*EXCERPT PROVIDED*

=== Section Start ===

Figure 10.6.1: Focal Point of Converging Lens
When parallel incoming light originating from a distance object or a laser refracts through the lens, the rays all converge to a single point, the focal point of the lens. You can see how this arises from refraction by following the bending of the rays twice. There are two refractions that occur, first rays travel from air to the glasslike material which bends light toward the normal. The second refraction occurs at the second boundary when the ray inside the lens refracts back into the air, this time bending away from the normal as it travels from a material of higher to lower index of refraction. This particular convex shape causes all the rays to converge to one point on the other side of the lens.

=== Section End ===

*PROVIDED MATERIAL*
=== Section Start ===

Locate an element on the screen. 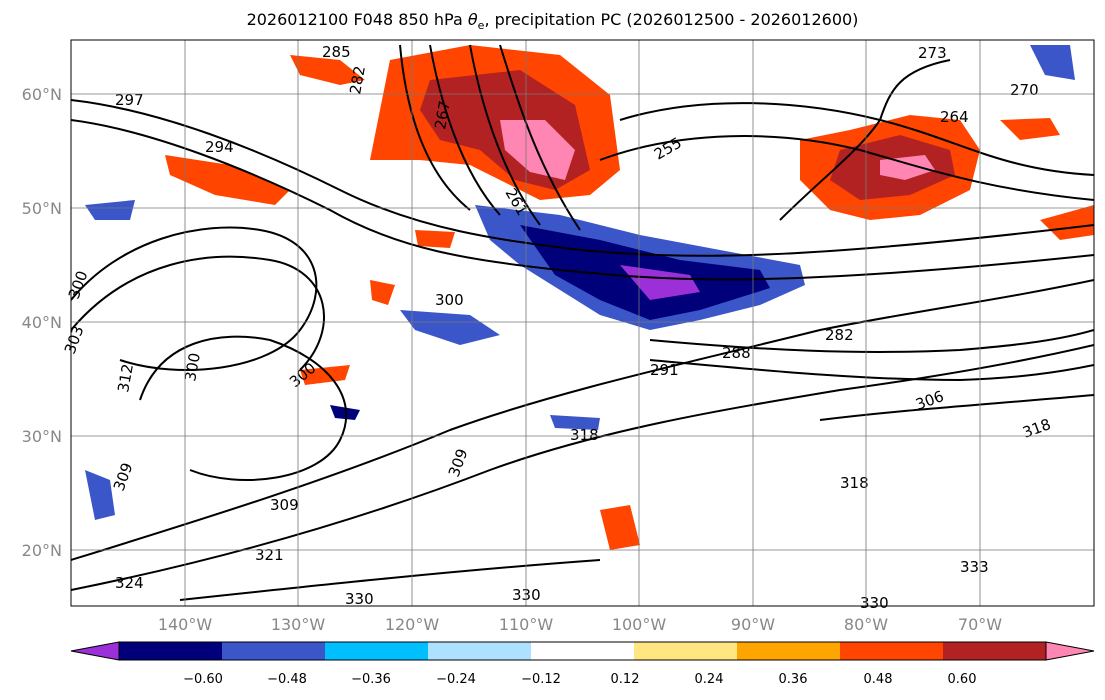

=== Section End ===

*EXERCISE REQUIREMENTS*
Can you rewrite the converging lens passage from "Figure 10.6.1: Focal" up to and including "side of the lens.", with "perpendicular" in place of "normal"?

*SOLUTION TO THIS EXERCISE*
Figure 10.6.1: Focal Point of Converging Lens
When parallel incoming light originating from a distance object or a laser refracts through the lens, the rays all converge to a single point, the focal point of the lens. You can see how this arises from refraction by following the bending of the rays twice. There are two refractions that occur, first rays travel from air to the glasslike material which bends light toward the perpendicular. The second refraction occurs at the second boundary when the ray inside the lens refracts back into the air, this time bending away from the perpendicular as it travels from a material of higher to lower index of refraction. This particular convex shape causes all the rays to converge to one point on the other side of the lens.